1871 May, Circuit Judge William Burnham Woods, “The Power of Congress to Pass the Enforcement Act—The Fourteenth Amendment Construed—The Rights of Citizens of the States and United States Considered.—The United States v. John Hall, Jr., and William Pettigrew. Heard before Woods, Circuit, and Busteed, District JJ., on demurrer to the indictment. [U.S. Circuit Court, 8. D. of Alabama.]”, in The Internal Revenue Record and Customs Journal: A Weekly Register of Official Information on Internal Revenue and Customs, volume XIII, New York, N.Y.: W[illiam] C[onant] & F[rancis] P[harcellus] Church, publishers, office, no. 39 Park Row, OCLC 1589245, page 182, column 3:
- What are the privileges and immunities of citizens of the United States here referred to [in the Privileges or Immunities Clause of the Fourteenth Amendment to the United States Constitution]? […] Among these we are safe in including those which in the Constitution are expressly secured to the people, either as against the action of the Federal or State governments. Included in these are the rights of freedom of speech, and the right peaceably to assemble. […] We find that Congress is forbidden to impair them by the first amendment, and the States are forbidden to impair them by the fourteenth amendment.

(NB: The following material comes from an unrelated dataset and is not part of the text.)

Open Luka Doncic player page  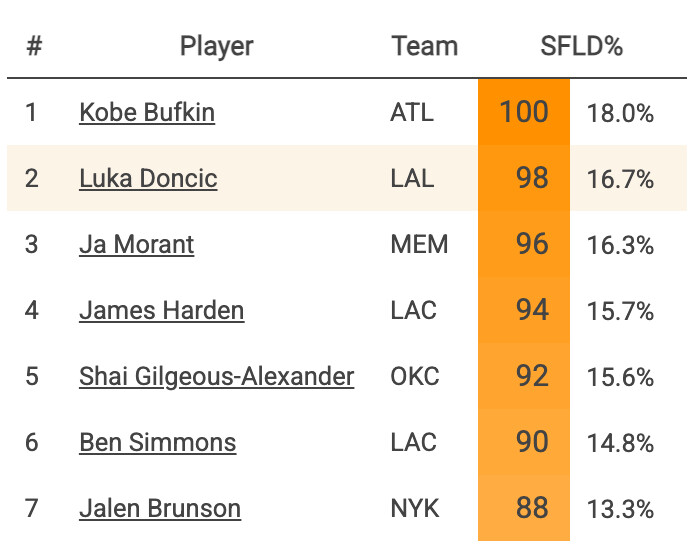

1981, Thomas A. Schwartz, A Reconceptualization of the First Amendment: The Burger Court and Freedom of the Press, 1969–1980 (unpublished Ph.D. dissertation), Carbondale, Ill.: Southern Illinois University at Carbondale, OCLC 8270020, page 224:
- One scholar has noted that the [Warren Earl] Burger Court has invalidated more statutes on First Amendment grounds than any previous "court" […]

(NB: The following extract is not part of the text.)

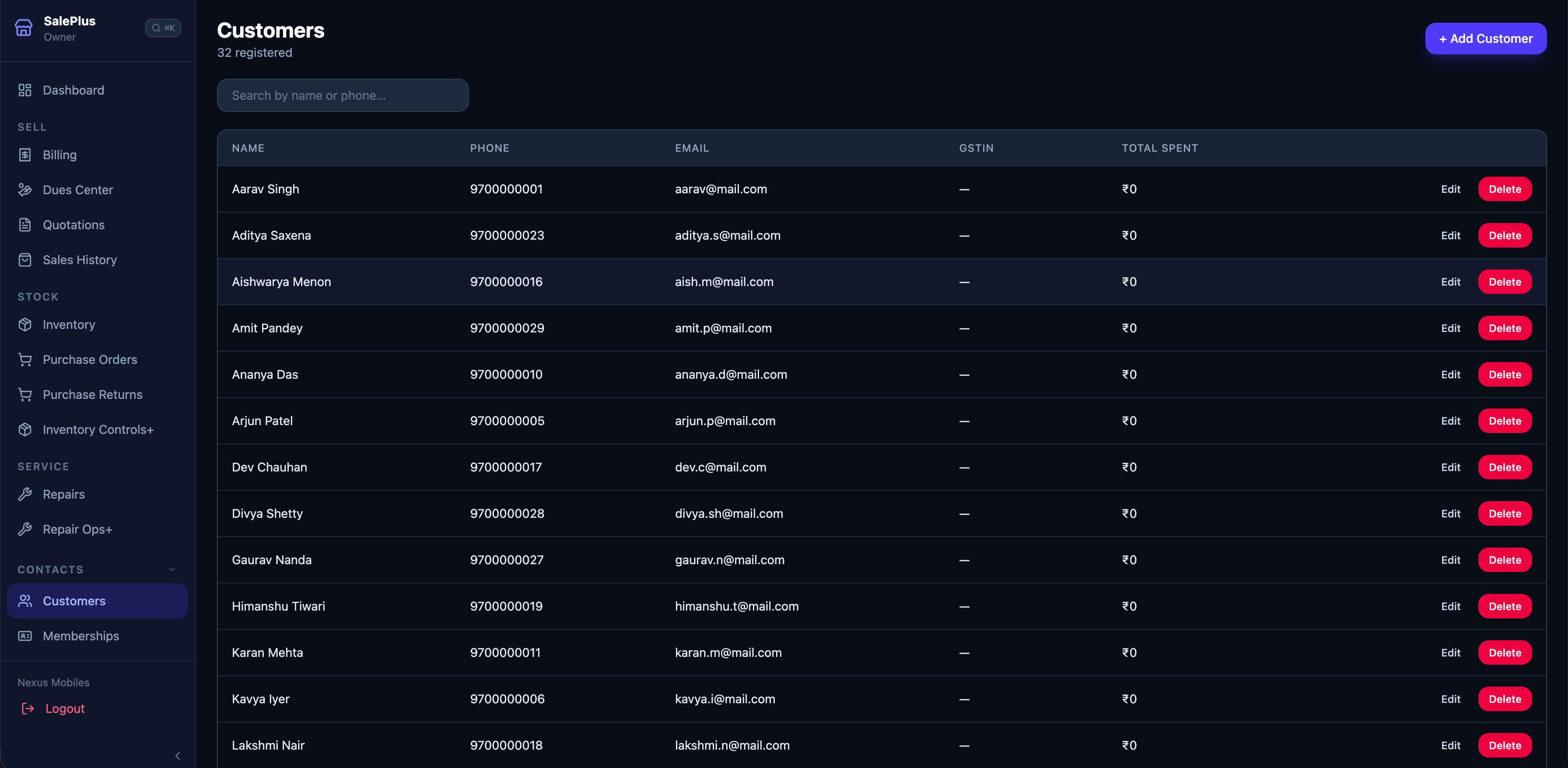Open the Dues Center icon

2002, Clyde E. Willis, “Preface”, in Student's Guide to Landmark Congressional Laws on the First Amendment (Student's Guide to Landmark Congressional Laws), Westport, Conn.: Greenwood Press, →ISBN:
- We have enshrined some of the most cherished rights of Americans in the First Amendment to the United States Constitution, including freedom of religion, speech, press, the right to assemble, and petition the government for a redress of grievances.
2002, David A[listair] Yalof; Kenneth Dautrich, “Preface and Acknowledgements”, in The First Amendment and the Media in the Court of Public Opinion, Cambridge: Cambridge University Press, →ISBN, page viii:
- By considering public opinion data on free press rights against the backdrop of modern First Amendment jurisprudence, we seek to offer new and original insights into the nature of popular support for these rights – and, in the process, we hope to provide a more sophisticated understanding of how the U.S. democratic system actually works
2014, Timothy Zick, “Exporting the First Amendment”, in The Cosmopolitan First Amendment: Protecting Transborder Expressive and Religious Liberties, New York, N.Y.: Cambridge University Press, →ISBN, page 346:
- The United States has generally not been successful in terms of exporting the First Amendment in the formal or legal sense, even to western democracies with which it shares much in common. Although they have rejected many of the First Amendment’s doctrines and standards, many nations have embraced its general norms, principles, and ideals. Indeed, the American First Amendment has had a profound and lasting effect on expressive and religious liberties throughout the world.